┌──

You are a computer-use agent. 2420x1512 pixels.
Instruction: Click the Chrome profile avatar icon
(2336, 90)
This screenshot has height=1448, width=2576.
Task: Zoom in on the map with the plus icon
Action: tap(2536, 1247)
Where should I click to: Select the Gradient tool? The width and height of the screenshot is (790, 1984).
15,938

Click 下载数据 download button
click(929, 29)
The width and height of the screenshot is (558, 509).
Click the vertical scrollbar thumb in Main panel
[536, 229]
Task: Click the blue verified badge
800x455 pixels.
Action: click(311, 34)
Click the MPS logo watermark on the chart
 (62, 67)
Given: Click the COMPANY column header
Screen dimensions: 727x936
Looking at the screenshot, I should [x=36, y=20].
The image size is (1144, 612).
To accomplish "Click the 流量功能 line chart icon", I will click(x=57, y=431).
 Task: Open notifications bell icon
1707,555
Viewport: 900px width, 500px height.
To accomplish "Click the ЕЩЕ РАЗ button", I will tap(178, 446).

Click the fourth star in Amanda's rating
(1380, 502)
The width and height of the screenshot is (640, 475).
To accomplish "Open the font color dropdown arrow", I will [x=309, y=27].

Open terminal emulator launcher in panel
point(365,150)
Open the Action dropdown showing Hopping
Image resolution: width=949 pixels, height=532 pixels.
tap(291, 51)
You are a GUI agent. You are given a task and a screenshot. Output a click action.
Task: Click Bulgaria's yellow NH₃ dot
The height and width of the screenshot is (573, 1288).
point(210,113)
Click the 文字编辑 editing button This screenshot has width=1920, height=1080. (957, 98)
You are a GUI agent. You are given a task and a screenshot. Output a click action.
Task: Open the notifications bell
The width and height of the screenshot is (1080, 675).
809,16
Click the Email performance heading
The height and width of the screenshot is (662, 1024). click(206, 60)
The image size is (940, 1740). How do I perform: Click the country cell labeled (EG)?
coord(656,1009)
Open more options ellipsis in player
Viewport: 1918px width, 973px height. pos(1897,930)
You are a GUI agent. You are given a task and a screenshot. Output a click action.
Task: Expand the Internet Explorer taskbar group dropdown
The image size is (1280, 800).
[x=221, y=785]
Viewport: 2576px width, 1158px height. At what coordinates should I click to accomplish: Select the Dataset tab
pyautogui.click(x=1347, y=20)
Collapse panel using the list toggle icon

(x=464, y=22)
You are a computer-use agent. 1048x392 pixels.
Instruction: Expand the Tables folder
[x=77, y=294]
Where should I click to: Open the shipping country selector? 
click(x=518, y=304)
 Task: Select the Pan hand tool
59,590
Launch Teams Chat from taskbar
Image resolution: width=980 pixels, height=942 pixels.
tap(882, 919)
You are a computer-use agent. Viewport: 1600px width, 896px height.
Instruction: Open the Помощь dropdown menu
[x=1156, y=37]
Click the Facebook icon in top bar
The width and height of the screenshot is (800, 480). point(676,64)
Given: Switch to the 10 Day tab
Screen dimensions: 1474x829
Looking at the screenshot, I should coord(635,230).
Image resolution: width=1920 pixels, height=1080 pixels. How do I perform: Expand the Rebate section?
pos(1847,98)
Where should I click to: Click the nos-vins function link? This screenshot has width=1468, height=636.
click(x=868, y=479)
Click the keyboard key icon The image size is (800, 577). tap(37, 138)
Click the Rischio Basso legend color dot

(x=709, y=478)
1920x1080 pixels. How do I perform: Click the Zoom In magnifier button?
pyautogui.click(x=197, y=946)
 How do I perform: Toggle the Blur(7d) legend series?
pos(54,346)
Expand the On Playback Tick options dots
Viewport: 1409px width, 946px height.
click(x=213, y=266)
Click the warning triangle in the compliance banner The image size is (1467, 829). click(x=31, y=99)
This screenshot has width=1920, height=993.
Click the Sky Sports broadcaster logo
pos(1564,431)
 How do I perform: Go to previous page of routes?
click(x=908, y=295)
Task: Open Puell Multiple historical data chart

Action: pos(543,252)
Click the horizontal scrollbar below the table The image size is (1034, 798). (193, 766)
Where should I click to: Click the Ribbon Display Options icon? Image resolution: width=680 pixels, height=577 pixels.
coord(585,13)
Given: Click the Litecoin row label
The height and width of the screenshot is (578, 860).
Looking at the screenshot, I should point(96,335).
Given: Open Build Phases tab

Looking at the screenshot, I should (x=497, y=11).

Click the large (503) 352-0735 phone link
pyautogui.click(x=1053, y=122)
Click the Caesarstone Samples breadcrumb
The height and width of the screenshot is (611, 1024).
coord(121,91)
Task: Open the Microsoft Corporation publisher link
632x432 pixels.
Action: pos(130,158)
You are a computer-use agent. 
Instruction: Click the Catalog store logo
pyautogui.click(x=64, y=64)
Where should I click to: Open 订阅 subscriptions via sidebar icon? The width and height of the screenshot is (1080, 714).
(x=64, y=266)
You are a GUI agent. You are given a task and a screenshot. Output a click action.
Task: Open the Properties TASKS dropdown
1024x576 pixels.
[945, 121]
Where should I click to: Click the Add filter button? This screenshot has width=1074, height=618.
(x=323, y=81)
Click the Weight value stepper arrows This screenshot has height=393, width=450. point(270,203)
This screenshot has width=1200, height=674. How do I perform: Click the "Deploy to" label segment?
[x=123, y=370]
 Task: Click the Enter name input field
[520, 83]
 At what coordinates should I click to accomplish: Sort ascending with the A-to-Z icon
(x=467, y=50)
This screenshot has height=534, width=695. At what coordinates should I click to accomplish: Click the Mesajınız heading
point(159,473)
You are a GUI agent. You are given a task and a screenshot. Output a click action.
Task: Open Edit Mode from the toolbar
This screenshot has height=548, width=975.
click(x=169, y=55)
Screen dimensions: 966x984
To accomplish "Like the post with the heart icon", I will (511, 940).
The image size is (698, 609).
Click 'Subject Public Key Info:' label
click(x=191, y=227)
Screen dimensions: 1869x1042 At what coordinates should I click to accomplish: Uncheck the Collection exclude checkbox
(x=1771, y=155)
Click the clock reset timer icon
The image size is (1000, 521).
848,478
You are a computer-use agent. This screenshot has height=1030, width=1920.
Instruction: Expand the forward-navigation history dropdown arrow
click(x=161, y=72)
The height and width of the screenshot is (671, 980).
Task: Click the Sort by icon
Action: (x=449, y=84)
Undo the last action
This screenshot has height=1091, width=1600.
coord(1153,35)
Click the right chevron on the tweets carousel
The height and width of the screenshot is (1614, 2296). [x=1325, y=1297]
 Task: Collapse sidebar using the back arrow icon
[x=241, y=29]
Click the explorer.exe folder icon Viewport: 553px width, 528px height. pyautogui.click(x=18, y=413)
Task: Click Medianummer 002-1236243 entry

└──

▶ [SHORT TASK] Set out all of the lines above as a Markdown table with the columns "Row" and "Line", numbering the rows in order. Leave out the blank lines.

▶ [RESULT OF THE TASK]
| Row | Line |
|---|---|
| 1 | You are a computer-use agent. 2420x1512 pixels. |
| 2 | Instruction: Click the Chrome profile avatar icon |
| 3 | (2336, 90) |
| 4 | This screenshot has height=1448, width=2576. |
| 5 | Task: Zoom in on the map with the plus icon |
| 6 | Action: tap(2536, 1247) |
| 7 | Where should I click to: Select the Gradient tool? The width and height of the screenshot is (790, 1984). |
| 8 | 15,938 |
| 9 | Click 下载数据 download button |
| 10 | click(929, 29) |
| 11 | The width and height of the screenshot is (558, 509). |
| 12 | Click the vertical scrollbar thumb in Main panel |
| 13 | [536, 229] |
| 14 | Task: Click the blue verified badge |
| 15 | 800x455 pixels. |
| 16 | Action: click(311, 34) |
| 17 | Click the MPS logo watermark on the chart |
| 18 |  (62, 67) |
| 19 | Given: Click the COMPANY column header |
| 20 | Screen dimensions: 727x936 |
| 21 | Looking at the screenshot, I should [x=36, y=20]. |
| 22 | The image size is (1144, 612). |
| 23 | To accomplish "Click the 流量功能 line chart icon", I will click(x=57, y=431). |
| 24 |  Task: Open notifications bell icon |
| 25 | 1707,555 |
| 26 | Viewport: 900px width, 500px height. |
| 27 | To accomplish "Click the ЕЩЕ РАЗ button", I will tap(178, 446). |
| 28 | Click the fourth star in Amanda's rating |
| 29 | (1380, 502) |
| 30 | The width and height of the screenshot is (640, 475). |
| 31 | To accomplish "Open the font color dropdown arrow", I will [x=309, y=27]. |
| 32 | Open terminal emulator launcher in panel |
| 33 | point(365,150) |
| 34 | Open the Action dropdown showing Hopping |
| 35 | Image resolution: width=949 pixels, height=532 pixels. |
| 36 | tap(291, 51) |
| 37 | You are a GUI agent. You are given a task and a screenshot. Output a click action. |
| 38 | Task: Click Bulgaria's yellow NH₃ dot |
| 39 | The height and width of the screenshot is (573, 1288). |
| 40 | point(210,113) |
| 41 | Click the 文字编辑 editing button This screenshot has width=1920, height=1080. (957, 98) |
| 42 | You are a GUI agent. You are given a task and a screenshot. Output a click action. |
| 43 | Task: Open the notifications bell |
| 44 | The width and height of the screenshot is (1080, 675). |
| 45 | 809,16 |
| 46 | Click the Email performance heading |
| 47 | The height and width of the screenshot is (662, 1024). click(206, 60) |
| 48 | The image size is (940, 1740). How do I perform: Click the country cell labeled (EG)? |
| 49 | coord(656,1009) |
| 50 | Open more options ellipsis in player |
| 51 | Viewport: 1918px width, 973px height. pos(1897,930) |
| 52 | You are a GUI agent. You are given a task and a screenshot. Output a click action. |
| 53 | Task: Expand the Internet Explorer taskbar group dropdown |
| 54 | The image size is (1280, 800). |
| 55 | [x=221, y=785] |
| 56 | Viewport: 2576px width, 1158px height. At what coordinates should I click to accomplish: Select the Dataset tab |
| 57 | pyautogui.click(x=1347, y=20) |
| 58 | Collapse panel using the list toggle icon |
| 59 | (x=464, y=22) |
| 60 | You are a computer-use agent. 1048x392 pixels. |
| 61 | Instruction: Expand the Tables folder |
| 62 | [x=77, y=294] |
| 63 | Where should I click to: Open the shipping country selector?  |
| 64 | click(x=518, y=304) |
| 65 |  Task: Select the Pan hand tool |
| 66 | 59,590 |
| 67 | Launch Teams Chat from taskbar |
| 68 | Image resolution: width=980 pixels, height=942 pixels. |
| 69 | tap(882, 919) |
| 70 | You are a computer-use agent. Viewport: 1600px width, 896px height. |
| 71 | Instruction: Open the Помощь dropdown menu |
| 72 | [x=1156, y=37] |
| 73 | Click the Facebook icon in top bar |
| 74 | The width and height of the screenshot is (800, 480). point(676,64) |
| 75 | Given: Switch to the 10 Day tab |
| 76 | Screen dimensions: 1474x829 |
| 77 | Looking at the screenshot, I should coord(635,230). |
| 78 | Image resolution: width=1920 pixels, height=1080 pixels. How do I perform: Expand the Rebate section? |
| 79 | pos(1847,98) |
| 80 | Where should I click to: Click the nos-vins function link? This screenshot has width=1468, height=636. |
| 81 | click(x=868, y=479) |
| 82 | Click the keyboard key icon The image size is (800, 577). tap(37, 138) |
| 83 | Click the Rischio Basso legend color dot |
| 84 | (x=709, y=478) |
| 85 | 1920x1080 pixels. How do I perform: Click the Zoom In magnifier button? |
| 86 | pyautogui.click(x=197, y=946) |
| 87 |  How do I perform: Toggle the Blur(7d) legend series? |
| 88 | pos(54,346) |
| 89 | Expand the On Playback Tick options dots |
| 90 | Viewport: 1409px width, 946px height. |
| 91 | click(x=213, y=266) |
| 92 | Click the warning triangle in the compliance banner The image size is (1467, 829). click(x=31, y=99) |
| 93 | This screenshot has width=1920, height=993. |
| 94 | Click the Sky Sports broadcaster logo |
| 95 | pos(1564,431) |
| 96 |  How do I perform: Go to previous page of routes? |
| 97 | click(x=908, y=295) |
| 98 | Task: Open Puell Multiple historical data chart |
| 99 | Action: pos(543,252) |
| 100 | Click the horizontal scrollbar below the table The image size is (1034, 798). (193, 766) |
| 101 | Where should I click to: Click the Ribbon Display Options icon? Image resolution: width=680 pixels, height=577 pixels. |
| 102 | coord(585,13) |
| 103 | Given: Click the Litecoin row label |
| 104 | The height and width of the screenshot is (578, 860). |
| 105 | Looking at the screenshot, I should point(96,335). |
| 106 | Given: Open Build Phases tab |
| 107 | Looking at the screenshot, I should (x=497, y=11). |
| 108 | Click the large (503) 352-0735 phone link |
| 109 | pyautogui.click(x=1053, y=122) |
| 110 | Click the Caesarstone Samples breadcrumb |
| 111 | The height and width of the screenshot is (611, 1024). |
| 112 | coord(121,91) |
| 113 | Task: Open the Microsoft Corporation publisher link |
| 114 | 632x432 pixels. |
| 115 | Action: pos(130,158) |
| 116 | You are a computer-use agent.  |
| 117 | Instruction: Click the Catalog store logo |
| 118 | pyautogui.click(x=64, y=64) |
| 119 | Where should I click to: Open 订阅 subscriptions via sidebar icon? The width and height of the screenshot is (1080, 714). |
| 120 | (x=64, y=266) |
| 121 | You are a GUI agent. You are given a task and a screenshot. Output a click action. |
| 122 | Task: Open the Properties TASKS dropdown |
| 123 | 1024x576 pixels. |
| 124 | [945, 121] |
| 125 | Where should I click to: Click the Add filter button? This screenshot has width=1074, height=618. |
| 126 | (x=323, y=81) |
| 127 | Click the Weight value stepper arrows This screenshot has height=393, width=450. point(270,203) |
| 128 | This screenshot has width=1200, height=674. How do I perform: Click the "Deploy to" label segment? |
| 129 | [x=123, y=370] |
| 130 |  Task: Click the Enter name input field |
| 131 | [520, 83] |
| 132 |  At what coordinates should I click to accomplish: Sort ascending with the A-to-Z icon |
| 133 | (x=467, y=50) |
| 134 | This screenshot has height=534, width=695. At what coordinates should I click to accomplish: Click the Mesajınız heading |
| 135 | point(159,473) |
| 136 | You are a GUI agent. You are given a task and a screenshot. Output a click action. |
| 137 | Task: Open Edit Mode from the toolbar |
| 138 | This screenshot has height=548, width=975. |
| 139 | click(x=169, y=55) |
| 140 | Screen dimensions: 966x984 |
| 141 | To accomplish "Like the post with the heart icon", I will (511, 940). |
| 142 | The image size is (698, 609). |
| 143 | Click 'Subject Public Key Info:' label |
| 144 | click(x=191, y=227) |
| 145 | Screen dimensions: 1869x1042 At what coordinates should I click to accomplish: Uncheck the Collection exclude checkbox |
| 146 | (x=1771, y=155) |
| 147 | Click the clock reset timer icon |
| 148 | The image size is (1000, 521). |
| 149 | 848,478 |
| 150 | You are a computer-use agent. This screenshot has height=1030, width=1920. |
| 151 | Instruction: Expand the forward-navigation history dropdown arrow |
| 152 | click(x=161, y=72) |
| 153 | The height and width of the screenshot is (671, 980). |
| 154 | Task: Click the Sort by icon |
| 155 | Action: (x=449, y=84) |
| 156 | Undo the last action |
| 157 | This screenshot has height=1091, width=1600. |
| 158 | coord(1153,35) |
| 159 | Click the right chevron on the tweets carousel |
| 160 | The height and width of the screenshot is (1614, 2296). [x=1325, y=1297] |
| 161 |  Task: Collapse sidebar using the back arrow icon |
| 162 | [x=241, y=29] |
| 163 | Click the explorer.exe folder icon Viewport: 553px width, 528px height. pyautogui.click(x=18, y=413) |
| 164 | Task: Click Medianummer 002-1236243 entry |